Second, due to the complexity of human emotions, the “olive branch” offered by emotion expressers will not necessarily provoke expected responses from communication objects. Therefore, more importance should be attached to the participation of and cooperation between non-governmental subjects, to avoid causing psychological and emotional discomfort, even backlashes, in people of other countries. It is equally important to deliver sincere emotions to people of B&R nations by telling them vivid and warm stories.
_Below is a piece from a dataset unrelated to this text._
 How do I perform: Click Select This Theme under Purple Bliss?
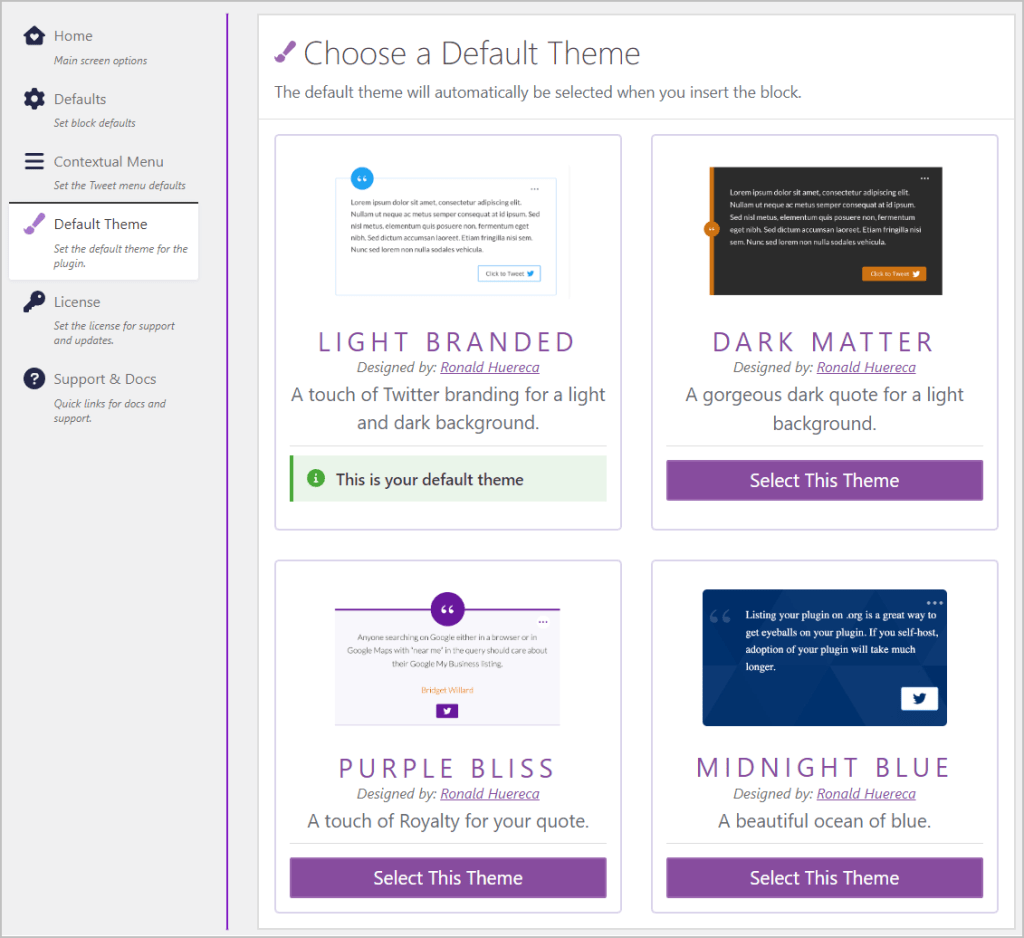pyautogui.click(x=447, y=877)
Because emotions are deep feelings, it is not easy to achieve empathy in human communication. Only by putting oneself in others’ shoes can mutual understanding be realized. At the same time, it is crucial to select shared representations of affective communication. The more highly the two sides of communication recognize each other’s expressive symbols and the more deeply they understand each other, the firmer the shared representations are and the broader the space for empathy will be. Accordingly, the emotional communication and bonding between the two sides will be smoother.
Building consensus
Emotional communication is ultimately manifested in strong agreement with each other, as well as the awareness of the community with a shared future in which “there is a bit of me in you and a bit of you in me.” This is also what the I-Thou interaction model proposed by German-Jewish religious philosopher Martin Buber is all about, which is based on mutuality, empathy, and being together with someone or something in the present moment. It is totally different from Buber’s other concept of I-It that stresses engagement with the intent and expectation of attaining some gain or benefit. What people-to-people connectivity aims to achieve is an ideal state of communication built upon a remarkable degree of consensus between the two sides.
Consensus is also defined as social agreement by Chinese communication scholar Zhao Jianguo. It means that people hold basically consistent or close opinions on social matters and their relations, particularly on key matters, right and wrong, truth, kindness, and beauty, as well as falsity, vice, and ugliness.
Countries along the B&R are confronted with various communication obstacles, such as geographical separation, political disputes, interest conflict, national feuds, regional barriers, and cultural friction. The construction of the initiative necessitates high agreement between people of related countries.
In this regard, the people-to-people bond is emphasized to enhance understanding, garner support, and foster friendship between B&R countries to reach consensus and forge synergistic power, so as to lay the groundwork of social mentality for the initiative. Efforts are needed to actively promote such B&R concepts as peace, diversity, co-building, sharing, and “win-win” in countries along the routes to gain their recognition, while translating them into material power through practices to build consensus in material and spiritual communication.
People-to-people connectivity is a long and synchronized process requiring networking, mutually beneficial pragmatic cooperation, empathy, and consensus. In doing so, the B&R initiative will truly benefit people along the routes and the philosophy of the community with a shared future for mankind will take root in neighboring countries.
Zhang Yongfeng is a professor from the School of Journalism and Communications at Shaanxi Normal University.